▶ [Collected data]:
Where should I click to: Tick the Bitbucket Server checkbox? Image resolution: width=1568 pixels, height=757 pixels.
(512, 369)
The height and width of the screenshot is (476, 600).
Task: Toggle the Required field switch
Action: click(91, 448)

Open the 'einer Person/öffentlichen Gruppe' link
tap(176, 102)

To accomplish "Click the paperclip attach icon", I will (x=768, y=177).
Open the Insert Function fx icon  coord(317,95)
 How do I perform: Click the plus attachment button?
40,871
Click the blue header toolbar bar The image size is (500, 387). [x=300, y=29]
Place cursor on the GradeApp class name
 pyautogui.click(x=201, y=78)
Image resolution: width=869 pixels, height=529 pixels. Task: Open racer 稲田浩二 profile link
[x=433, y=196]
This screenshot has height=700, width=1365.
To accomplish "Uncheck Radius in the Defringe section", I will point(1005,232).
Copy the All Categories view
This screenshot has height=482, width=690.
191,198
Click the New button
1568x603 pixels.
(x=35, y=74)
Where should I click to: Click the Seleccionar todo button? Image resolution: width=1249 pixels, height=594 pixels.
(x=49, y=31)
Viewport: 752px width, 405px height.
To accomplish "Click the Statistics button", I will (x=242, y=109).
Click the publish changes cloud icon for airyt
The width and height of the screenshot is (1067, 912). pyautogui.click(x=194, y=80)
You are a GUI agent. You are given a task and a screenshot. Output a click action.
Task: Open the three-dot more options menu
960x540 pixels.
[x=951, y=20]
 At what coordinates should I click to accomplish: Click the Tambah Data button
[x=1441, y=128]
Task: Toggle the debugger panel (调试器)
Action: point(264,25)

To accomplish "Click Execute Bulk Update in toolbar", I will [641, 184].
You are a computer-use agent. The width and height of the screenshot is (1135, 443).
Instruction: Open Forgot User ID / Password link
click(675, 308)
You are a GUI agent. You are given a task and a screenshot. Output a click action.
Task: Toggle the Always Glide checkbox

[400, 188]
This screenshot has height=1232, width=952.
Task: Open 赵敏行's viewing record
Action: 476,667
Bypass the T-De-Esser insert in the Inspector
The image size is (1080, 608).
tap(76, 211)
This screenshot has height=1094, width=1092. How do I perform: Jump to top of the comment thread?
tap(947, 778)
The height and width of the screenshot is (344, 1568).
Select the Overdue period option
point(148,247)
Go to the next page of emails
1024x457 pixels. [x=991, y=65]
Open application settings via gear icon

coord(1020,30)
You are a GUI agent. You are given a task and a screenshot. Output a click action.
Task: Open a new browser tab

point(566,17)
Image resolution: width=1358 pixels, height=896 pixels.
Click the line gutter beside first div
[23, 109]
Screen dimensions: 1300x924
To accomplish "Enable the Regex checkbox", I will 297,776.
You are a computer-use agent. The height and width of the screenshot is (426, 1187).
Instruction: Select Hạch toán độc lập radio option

▶ [What you should do]:
Retype every record without alteration.

▶ [Result below]:
Where should I click to: Tick the Bitbucket Server checkbox? Image resolution: width=1568 pixels, height=757 pixels.
(512, 369)
The height and width of the screenshot is (476, 600).
Task: Toggle the Required field switch
Action: click(91, 448)

Open the 'einer Person/öffentlichen Gruppe' link
tap(176, 102)

To accomplish "Click the paperclip attach icon", I will (x=768, y=177).
Open the Insert Function fx icon  coord(317,95)
 How do I perform: Click the plus attachment button?
40,871
Click the blue header toolbar bar The image size is (500, 387). [x=300, y=29]
Place cursor on the GradeApp class name
 pyautogui.click(x=201, y=78)
Image resolution: width=869 pixels, height=529 pixels. Task: Open racer 稲田浩二 profile link
[x=433, y=196]
This screenshot has height=700, width=1365.
To accomplish "Uncheck Radius in the Defringe section", I will point(1005,232).
Copy the All Categories view
This screenshot has height=482, width=690.
191,198
Click the New button
1568x603 pixels.
(x=35, y=74)
Where should I click to: Click the Seleccionar todo button? Image resolution: width=1249 pixels, height=594 pixels.
(x=49, y=31)
Viewport: 752px width, 405px height.
To accomplish "Click the Statistics button", I will (x=242, y=109).
Click the publish changes cloud icon for airyt
The width and height of the screenshot is (1067, 912). pyautogui.click(x=194, y=80)
You are a GUI agent. You are given a task and a screenshot. Output a click action.
Task: Open the three-dot more options menu
960x540 pixels.
[x=951, y=20]
 At what coordinates should I click to accomplish: Click the Tambah Data button
[x=1441, y=128]
Task: Toggle the debugger panel (调试器)
Action: point(264,25)

To accomplish "Click Execute Bulk Update in toolbar", I will [641, 184].
You are a computer-use agent. The width and height of the screenshot is (1135, 443).
Instruction: Open Forgot User ID / Password link
click(675, 308)
You are a GUI agent. You are given a task and a screenshot. Output a click action.
Task: Toggle the Always Glide checkbox

[400, 188]
This screenshot has height=1232, width=952.
Task: Open 赵敏行's viewing record
Action: 476,667
Bypass the T-De-Esser insert in the Inspector
The image size is (1080, 608).
tap(76, 211)
This screenshot has height=1094, width=1092. How do I perform: Jump to top of the comment thread?
tap(947, 778)
The height and width of the screenshot is (344, 1568).
Select the Overdue period option
point(148,247)
Go to the next page of emails
1024x457 pixels. [x=991, y=65]
Open application settings via gear icon

coord(1020,30)
You are a GUI agent. You are given a task and a screenshot. Output a click action.
Task: Open a new browser tab

point(566,17)
Image resolution: width=1358 pixels, height=896 pixels.
Click the line gutter beside first div
[23, 109]
Screen dimensions: 1300x924
To accomplish "Enable the Regex checkbox", I will 297,776.
You are a computer-use agent. The height and width of the screenshot is (426, 1187).
Instruction: Select Hạch toán độc lập radio option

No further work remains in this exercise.